Given instruction
Extend the essay on high-availability design titled "Highly Available Luck", which appears below ahead of the data, starting after its final sentence.

Selection
Highly Available Luck

Highly Available Luck

Highly Available Luck

The established architectural approach when designing infrastructure to is to work top-down. For example, the SLAs, RTO and RPO guide the designer in their choice of availability features, such as replication and clustering. This allows you to verify that what you’ve designed will meet the NFRs. Having this level of traceability promote a high level of confidence in the design and allows Design Authorities to rubber stamp designs as “fit-for-purpose”.

There’s nothing wrong with this approach, in fact it’s the way I personally have been working for over twenty years, but note that I stated that SLAs should be a guide, not rule book. Why is this? I’ve completed my ITIL training, every service is defined by its SLA, right? Well, no, at least that not the whole picture, and if you’re designing something that the owners consider important enough to require high availability, then you need to consider the whole picture. So, what else should be factored in?

Data segment
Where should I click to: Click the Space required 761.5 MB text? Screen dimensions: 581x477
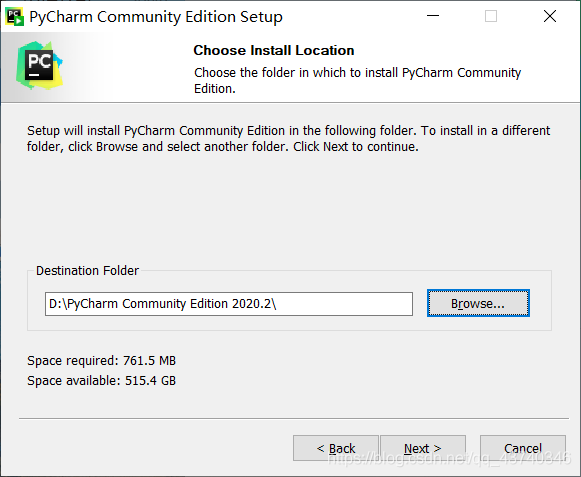click(x=102, y=361)
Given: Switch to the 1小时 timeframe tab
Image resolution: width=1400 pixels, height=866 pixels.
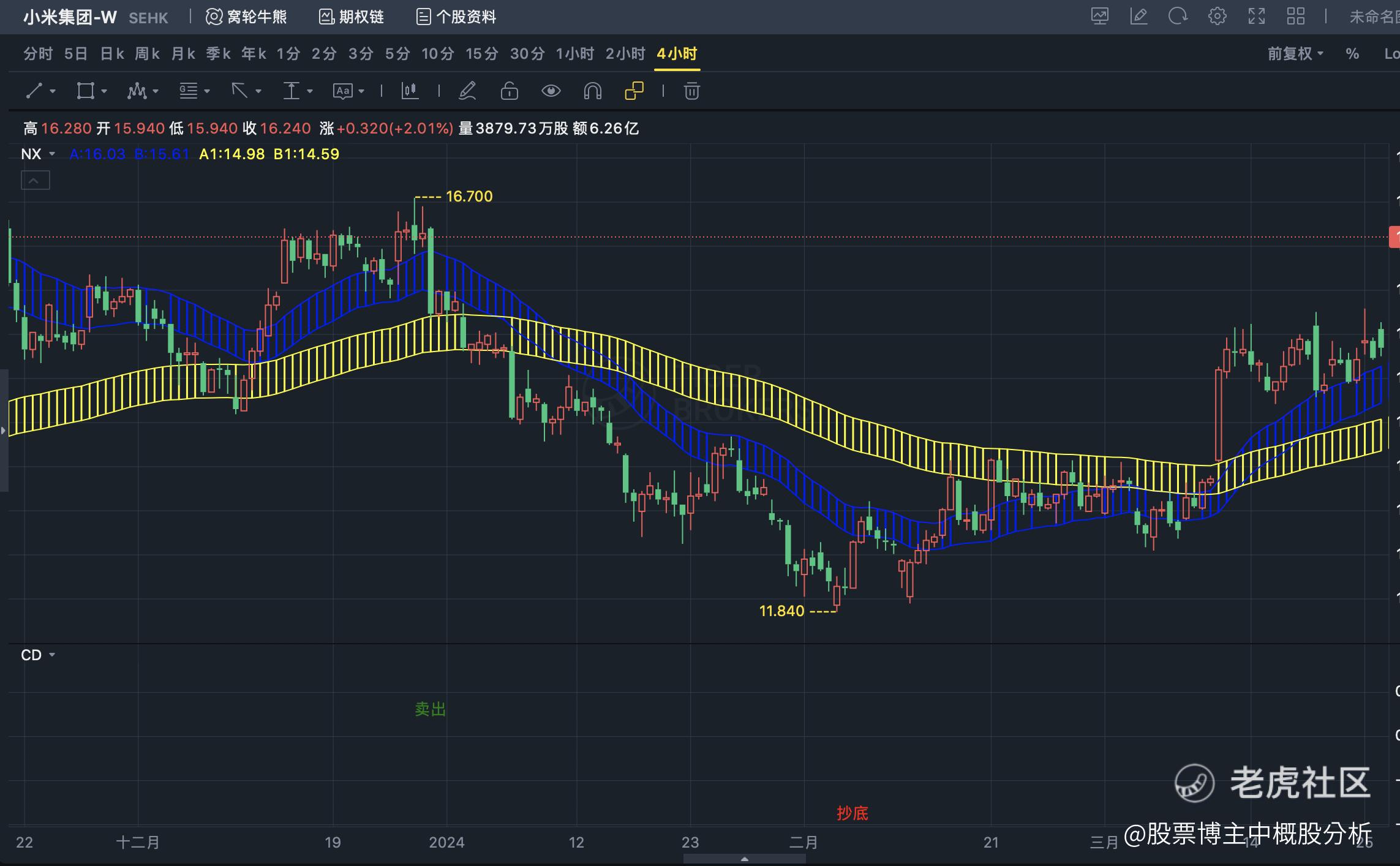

Solved exercise
Zero-Access

It should come as no surprise to see Oracle’s most recent availability figures, which show that the most likely cause of an Oracle database failure is human error.

We’ve all seen outages caused by simple mistakes; a Sysadmin patches the wrong server, a DBA tries to find the performance bottleneck in a live database and ends up making things worse. This is just bad luck though isn’t it? Even the most highly trained, high motivated operational staff will still make mistakes sometimes; we’re all only human after all. Surely you can’t design a system to factor out bad luck?

Well, how about completely denying these people access to the live systems? They can’t bring down a system that they can’t access. Providing minimal access has been a standard aim for quite some time now, but recent developments allow us to get closer to a zero-access model.

Consider a private cloud of Linux servers. Their gold build server is a copy of the latest Linux build, with patches and localisation applied by Puppet. The private cloud servers are then built to “expire”, so that each one rebuilds itself overnight using the gold build on a monthly basis. No more outages from patching the wrong server, because Sysadmins no longer patch live servers.

What about our luckless DBA? It’s true that tools such as SQL Tuning Advisor can do more harm than good, but organisations are increasingly examining end-to-end performance away from the affected live systems; dumping collected stats into external data pools for analysis, or getting Splunk to forward performance logs and create dashboards of the results. The net result is little or no access to the live systems for the DBAs.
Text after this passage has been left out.